Вот так добрались они однажды до фонтана Тритон, с которого начиналась Кенигсаллее. Тритон, античное божество, сын Посейдона, которого неизменно изображают в виде того существа, в которое он потом обратился, и он сам не ведает, кто он на самом деле, итак, сын Посейдона, которого талантливая рука скульптора сделала символом этой улицы, Тритон, получеловек-полурыба, с гарпуном в руке, сидел, оседлав гигантское морское чудище, слепо уставившись на освещенные искусственным светом витрины, из которых, собственно, и состояла вся улица, а свет витрин падал на лица стоявших перед ними людей, освещая их всеми цветами искусственной радуги, но только с одной стороны, веером отбрасывая обманчивые цветные тени. Длинный, прямой, как стрела, ров с водой под деревьями делил всю улицу на светлую и темную половины и, покрытый тонким льдом, превращал свет сияющей радуги, падавший на фигуры богов, в неясный сумрак. Там, где фонтан соединялся со рвом, была во льду небольшая полынья, и на дымящейся воде качались два лебедя, спрятав головы под крыло.

– Смотри, это мы, – сказала Мария.

– Тогда нам с тобой надо следить, чтобы вода до весны не замерзла, – сказал Фридрих.
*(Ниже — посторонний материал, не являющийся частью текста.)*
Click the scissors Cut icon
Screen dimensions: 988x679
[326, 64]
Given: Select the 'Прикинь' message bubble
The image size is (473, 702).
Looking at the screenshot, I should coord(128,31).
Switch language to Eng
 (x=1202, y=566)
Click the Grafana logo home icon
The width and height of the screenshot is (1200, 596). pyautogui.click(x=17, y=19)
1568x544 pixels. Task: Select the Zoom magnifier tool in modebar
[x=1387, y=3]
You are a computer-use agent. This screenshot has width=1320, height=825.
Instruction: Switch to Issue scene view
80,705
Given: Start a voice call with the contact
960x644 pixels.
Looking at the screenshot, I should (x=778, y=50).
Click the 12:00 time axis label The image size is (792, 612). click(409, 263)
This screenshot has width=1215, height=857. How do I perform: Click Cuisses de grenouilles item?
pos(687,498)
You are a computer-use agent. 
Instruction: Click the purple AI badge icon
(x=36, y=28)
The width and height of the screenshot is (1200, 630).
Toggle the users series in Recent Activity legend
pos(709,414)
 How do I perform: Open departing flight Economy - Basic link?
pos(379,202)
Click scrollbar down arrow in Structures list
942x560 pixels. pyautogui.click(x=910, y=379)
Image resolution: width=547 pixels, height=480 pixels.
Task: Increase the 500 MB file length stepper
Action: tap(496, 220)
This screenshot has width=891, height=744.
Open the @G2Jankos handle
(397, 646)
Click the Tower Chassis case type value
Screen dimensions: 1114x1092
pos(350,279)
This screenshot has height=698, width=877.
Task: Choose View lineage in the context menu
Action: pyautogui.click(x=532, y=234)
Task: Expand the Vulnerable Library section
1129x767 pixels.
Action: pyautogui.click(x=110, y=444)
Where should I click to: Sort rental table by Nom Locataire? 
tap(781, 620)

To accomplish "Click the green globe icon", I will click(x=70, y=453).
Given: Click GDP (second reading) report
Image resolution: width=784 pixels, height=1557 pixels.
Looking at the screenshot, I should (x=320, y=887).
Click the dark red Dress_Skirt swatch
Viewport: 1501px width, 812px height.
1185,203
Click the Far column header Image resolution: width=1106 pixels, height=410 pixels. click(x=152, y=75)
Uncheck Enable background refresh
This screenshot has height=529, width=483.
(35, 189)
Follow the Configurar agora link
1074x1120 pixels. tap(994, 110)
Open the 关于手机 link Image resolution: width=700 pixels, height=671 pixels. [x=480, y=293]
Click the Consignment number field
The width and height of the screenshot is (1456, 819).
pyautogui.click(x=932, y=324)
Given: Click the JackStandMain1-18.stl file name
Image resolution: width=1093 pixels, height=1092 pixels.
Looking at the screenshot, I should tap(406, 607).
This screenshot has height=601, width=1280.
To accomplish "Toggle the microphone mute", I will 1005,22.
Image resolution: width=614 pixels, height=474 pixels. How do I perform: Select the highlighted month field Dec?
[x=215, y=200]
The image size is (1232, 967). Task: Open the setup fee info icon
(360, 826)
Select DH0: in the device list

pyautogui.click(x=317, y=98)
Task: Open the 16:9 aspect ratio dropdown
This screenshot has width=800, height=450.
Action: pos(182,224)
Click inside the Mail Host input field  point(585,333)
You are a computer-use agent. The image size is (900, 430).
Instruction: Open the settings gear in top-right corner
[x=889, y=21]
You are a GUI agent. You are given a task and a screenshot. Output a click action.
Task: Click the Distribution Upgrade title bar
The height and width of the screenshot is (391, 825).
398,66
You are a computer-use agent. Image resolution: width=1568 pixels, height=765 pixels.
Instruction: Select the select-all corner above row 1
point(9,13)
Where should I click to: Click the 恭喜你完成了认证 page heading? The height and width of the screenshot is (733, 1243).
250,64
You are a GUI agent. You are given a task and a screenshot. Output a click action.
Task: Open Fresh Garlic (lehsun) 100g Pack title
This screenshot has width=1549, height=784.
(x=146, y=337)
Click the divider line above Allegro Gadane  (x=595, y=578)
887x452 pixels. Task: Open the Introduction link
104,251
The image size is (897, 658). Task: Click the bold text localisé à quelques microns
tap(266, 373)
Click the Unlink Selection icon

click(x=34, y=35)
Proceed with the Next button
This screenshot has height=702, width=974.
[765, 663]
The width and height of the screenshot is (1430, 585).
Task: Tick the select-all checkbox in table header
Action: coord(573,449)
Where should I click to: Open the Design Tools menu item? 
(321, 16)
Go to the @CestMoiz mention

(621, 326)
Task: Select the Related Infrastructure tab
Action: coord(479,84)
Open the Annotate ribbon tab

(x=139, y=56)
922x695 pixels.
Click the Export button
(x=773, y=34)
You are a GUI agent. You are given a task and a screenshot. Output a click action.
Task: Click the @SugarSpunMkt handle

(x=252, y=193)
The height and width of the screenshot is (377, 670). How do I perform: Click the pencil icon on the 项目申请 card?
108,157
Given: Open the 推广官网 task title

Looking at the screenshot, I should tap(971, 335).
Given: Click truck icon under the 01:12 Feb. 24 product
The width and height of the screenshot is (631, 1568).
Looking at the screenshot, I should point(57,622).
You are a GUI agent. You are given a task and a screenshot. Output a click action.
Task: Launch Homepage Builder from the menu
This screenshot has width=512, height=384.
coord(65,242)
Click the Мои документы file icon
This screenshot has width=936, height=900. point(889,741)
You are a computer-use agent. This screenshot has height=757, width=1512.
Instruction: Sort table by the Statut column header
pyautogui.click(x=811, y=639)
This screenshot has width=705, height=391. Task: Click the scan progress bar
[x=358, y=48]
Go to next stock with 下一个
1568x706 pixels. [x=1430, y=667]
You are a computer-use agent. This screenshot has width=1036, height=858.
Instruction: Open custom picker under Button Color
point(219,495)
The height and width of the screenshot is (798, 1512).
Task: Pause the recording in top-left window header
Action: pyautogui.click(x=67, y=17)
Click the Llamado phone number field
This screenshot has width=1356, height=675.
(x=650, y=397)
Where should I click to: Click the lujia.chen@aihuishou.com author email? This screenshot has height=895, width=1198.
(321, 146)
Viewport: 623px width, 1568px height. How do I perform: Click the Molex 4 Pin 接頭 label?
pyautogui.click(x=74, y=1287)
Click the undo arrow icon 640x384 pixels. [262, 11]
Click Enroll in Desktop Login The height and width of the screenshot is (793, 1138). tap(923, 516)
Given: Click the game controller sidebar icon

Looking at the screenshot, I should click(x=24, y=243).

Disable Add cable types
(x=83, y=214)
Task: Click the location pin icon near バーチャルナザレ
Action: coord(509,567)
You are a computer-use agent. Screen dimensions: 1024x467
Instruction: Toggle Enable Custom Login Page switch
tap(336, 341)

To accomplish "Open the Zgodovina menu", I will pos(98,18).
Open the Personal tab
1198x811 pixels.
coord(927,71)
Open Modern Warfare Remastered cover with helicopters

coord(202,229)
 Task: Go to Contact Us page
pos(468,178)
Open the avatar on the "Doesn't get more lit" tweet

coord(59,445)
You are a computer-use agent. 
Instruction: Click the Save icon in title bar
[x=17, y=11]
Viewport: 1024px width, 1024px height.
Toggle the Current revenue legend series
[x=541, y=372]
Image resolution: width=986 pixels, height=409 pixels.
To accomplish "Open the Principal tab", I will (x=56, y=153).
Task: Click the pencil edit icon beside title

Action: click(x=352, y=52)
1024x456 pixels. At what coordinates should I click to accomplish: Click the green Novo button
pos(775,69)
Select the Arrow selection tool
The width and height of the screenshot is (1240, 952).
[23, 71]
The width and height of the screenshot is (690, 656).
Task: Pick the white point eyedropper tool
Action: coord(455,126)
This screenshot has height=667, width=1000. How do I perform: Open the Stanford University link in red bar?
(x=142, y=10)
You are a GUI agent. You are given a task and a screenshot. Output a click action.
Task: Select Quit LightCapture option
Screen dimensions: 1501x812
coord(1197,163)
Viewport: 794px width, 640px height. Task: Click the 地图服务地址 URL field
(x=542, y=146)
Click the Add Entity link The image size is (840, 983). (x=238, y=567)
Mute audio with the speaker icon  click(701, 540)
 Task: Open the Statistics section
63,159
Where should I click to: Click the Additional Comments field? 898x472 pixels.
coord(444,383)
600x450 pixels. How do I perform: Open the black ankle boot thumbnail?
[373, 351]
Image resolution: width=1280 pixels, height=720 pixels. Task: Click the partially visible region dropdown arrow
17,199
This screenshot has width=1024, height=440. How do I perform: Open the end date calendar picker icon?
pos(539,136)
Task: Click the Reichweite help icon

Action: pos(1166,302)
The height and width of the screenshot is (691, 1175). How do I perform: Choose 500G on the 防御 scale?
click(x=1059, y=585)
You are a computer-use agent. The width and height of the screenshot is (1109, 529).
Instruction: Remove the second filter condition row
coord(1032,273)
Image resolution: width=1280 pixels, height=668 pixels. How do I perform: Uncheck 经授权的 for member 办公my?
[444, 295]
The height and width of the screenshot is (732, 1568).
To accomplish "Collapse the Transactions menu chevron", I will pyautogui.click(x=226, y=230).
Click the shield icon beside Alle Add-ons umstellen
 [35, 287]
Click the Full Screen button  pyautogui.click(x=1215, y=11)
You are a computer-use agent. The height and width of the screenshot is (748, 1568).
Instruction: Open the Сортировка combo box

По воскресеньям, в дни адвента, бывали традиционные семейные сборища, и, помимо ритуальных песен, здесь исполнялись все песни, которые когда-либо породил немецкий Рейн и немецкое студенчество, тут же пели и новые, только что сочиненные карнавальные песни. Марии эти сборища очень нравились, здесь каждый проявлял свою неповторимую индивидуальность, Мария старалась не пропускать ни одной встречи, и скоро она оказалась в эпицентре семейства, справа от Густава, на кожаном диване, слева громоздились книги. Густаву Мария нравилась, хотя некоторые ее высказывания он комментировал с большим сарказмом, а Мария безо всякого стеснения давала ему отпор, и Густав ценил эти перепалки, ведь по сути дела они вели между собой вечный, организованный по всем правилам риторики спор о Боге и мире, из которого никто не мог выйти победителем. Свет сталкивался с тьмой, страсть к переменам – с умением терпеть, критический разум – с иррациональными поступками, ясное логическое мышление – с непостижимой жизненной позицией, опирающейся на мистические истории. Густав нашел кремень, о который он мог натачивать свой острый нож, но, хотя это помогало ему оттачивать мысли и доводить до блеска свои формулировки, все же с годами пришло понимание, что время этих его слов прошло, зато кремень остался цел и невредим и на нем нет никаких следов ножа.